– Веезенмайер вчера получил новый титул, – сказал Фохт, – теперь, после победы в Хорватии, он «посол особых поручений». Можете отправить поздравительную телеграмму.
– Непременно. Он способный человек.
– Жаль, что его нет здесь.
– Я думаю, вы достаточно серьезно знаете славянскую проблему, чтобы здесь заменить Веезенмайера.
– Никогда не могу понять, когда вы шутите, а когда говорите правду.
– Шутка тоже может быть правдой. И наоборот.
– Я, знаете ли, прагматик-метафизик, а Веезенмайера отличает дерзость.
– Что-то я не очень вижу разницу между метафизикой и дерзостью.

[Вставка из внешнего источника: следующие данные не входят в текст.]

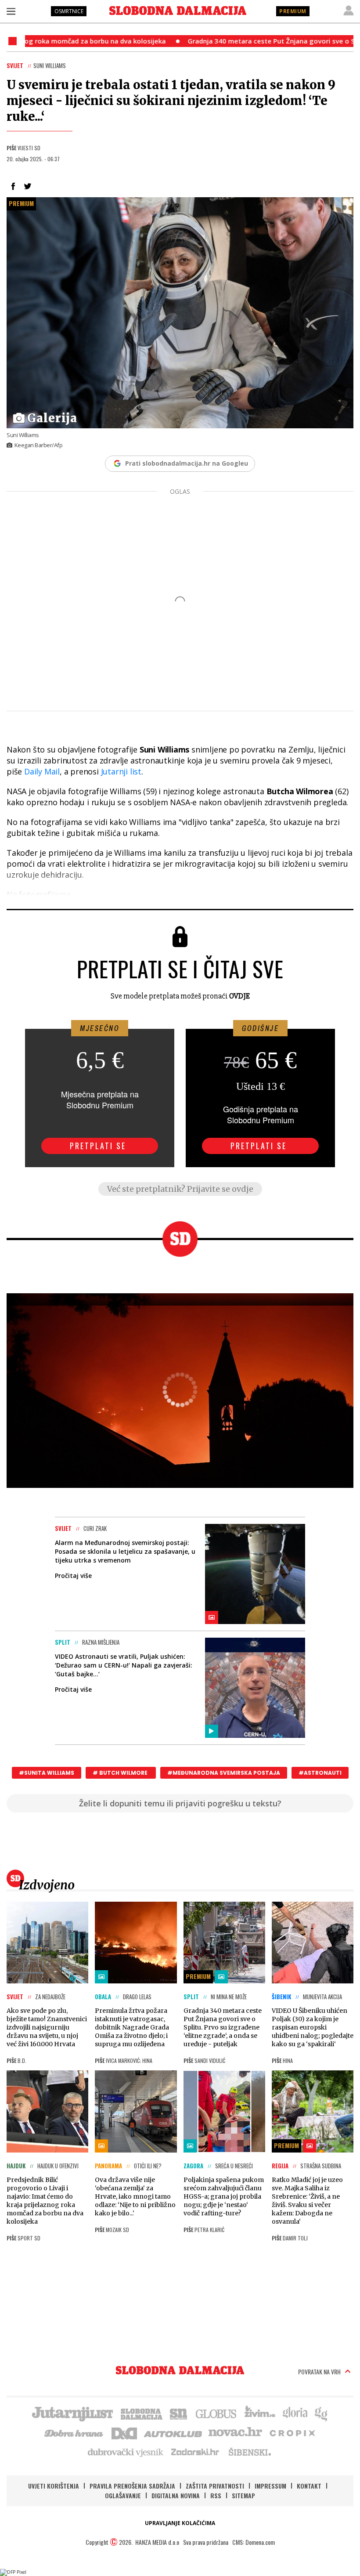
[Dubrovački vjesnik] (126, 2451)
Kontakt (309, 2485)
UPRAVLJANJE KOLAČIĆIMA (180, 2523)
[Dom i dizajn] (124, 2432)
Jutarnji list (121, 771)
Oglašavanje (123, 2495)
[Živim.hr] (260, 2413)
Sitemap (243, 2495)
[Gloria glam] (321, 2413)
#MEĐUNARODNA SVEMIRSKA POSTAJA (223, 1772)
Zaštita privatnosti (215, 2485)
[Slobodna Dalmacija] (178, 10)
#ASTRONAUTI (320, 1772)
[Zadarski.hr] (195, 2451)
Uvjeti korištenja (53, 2485)
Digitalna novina (175, 2495)
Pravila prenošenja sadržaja (132, 2485)
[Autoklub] (173, 2432)
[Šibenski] (249, 2451)
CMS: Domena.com (253, 2542)
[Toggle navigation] (11, 11)
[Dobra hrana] (74, 2432)
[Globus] (216, 2413)
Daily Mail (42, 771)
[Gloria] (294, 2413)
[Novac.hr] (235, 2432)
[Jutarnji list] (72, 2413)
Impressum (270, 2485)
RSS (215, 2495)
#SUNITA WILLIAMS (46, 1772)
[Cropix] (292, 2432)
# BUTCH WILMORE (121, 1772)
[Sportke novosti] (179, 2413)
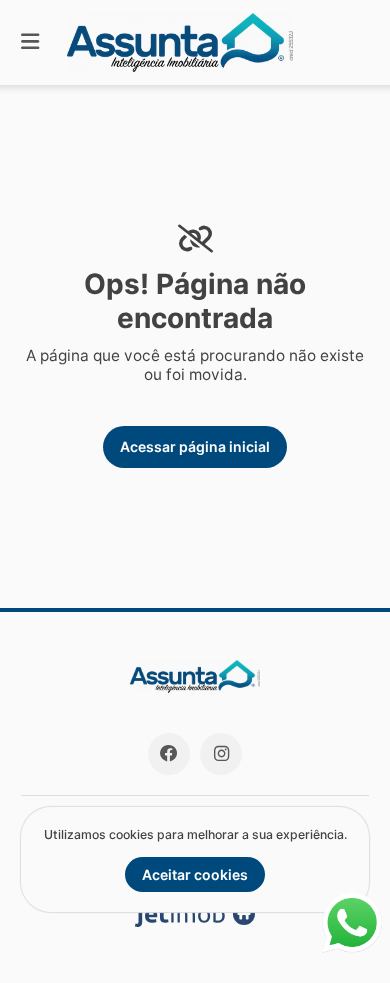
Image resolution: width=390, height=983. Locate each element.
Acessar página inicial (195, 446)
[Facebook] (169, 754)
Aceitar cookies (195, 874)
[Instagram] (221, 754)
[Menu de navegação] (30, 42)
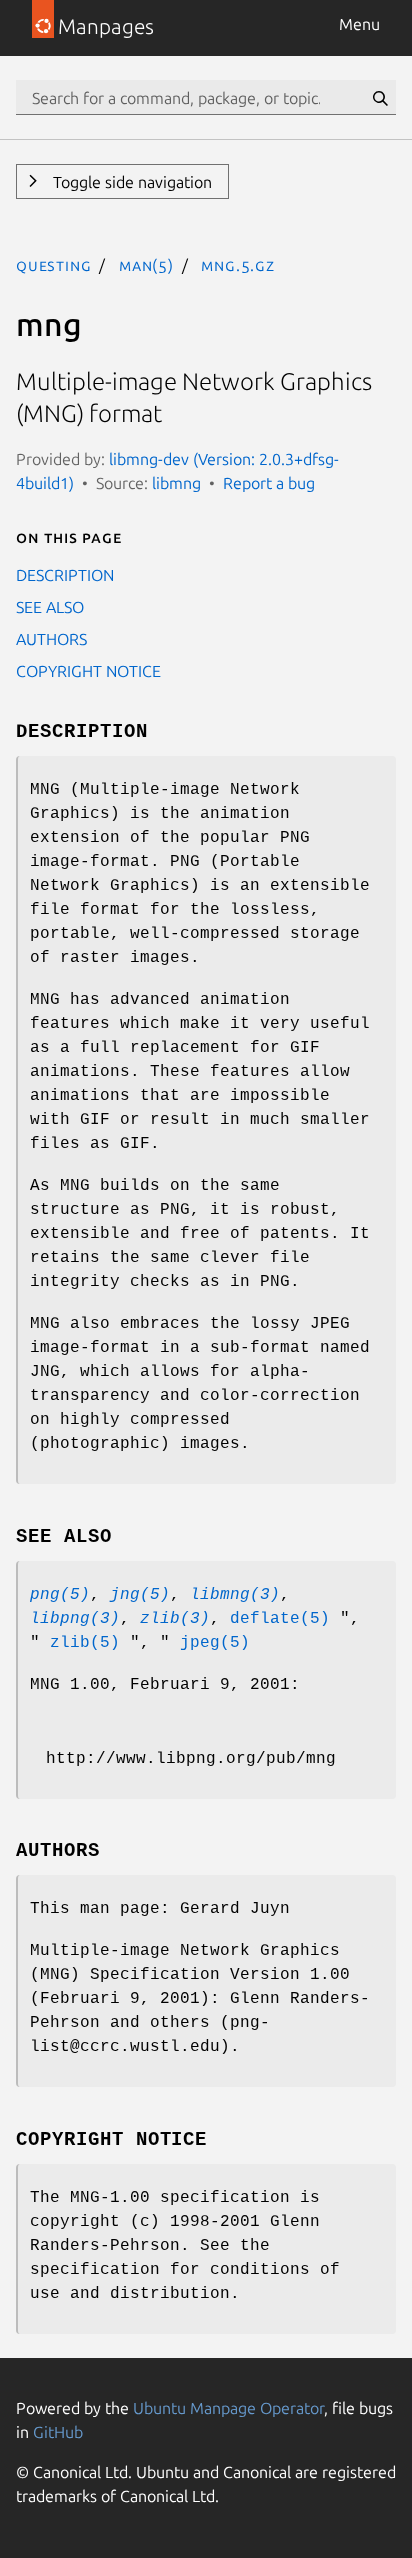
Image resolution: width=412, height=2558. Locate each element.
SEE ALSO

– Разница очевидна, Штирлиц. Метафизика есть нечто среднее между идеей и творчеством, между страстью и логикой; на мою же долю все больше выпадает надобность взвешивать возможности…
– Никому не признавайтесь в этом, Фохт. Никому. Вас тогда сожрут с костями. Если вы определяете свою функцию лишь как человек, оценивающий возможности, тогда вам не позволят высказывать точку зрения. Вы обречете себя на положение вечного советчика. А вам, как и любому нормальному человеку, хочется быть деятелем. Нет?
– Нет, – устало солгал Фохт, – больше всего мне хочется спокойствия, чтобы никто не дергал по пустякам и не мешал делать мое дело… Наше общее дело.
– По-моему, вы очень здорово отладили дело. Судя по моим встречам с Мельником и Бандерой, во всяком случае.
– Вы с профессором Смаль-Стоцким не познакомились?
– Нет. Кто он?
– Он назначен в украинский отдел министерства восточных территорий.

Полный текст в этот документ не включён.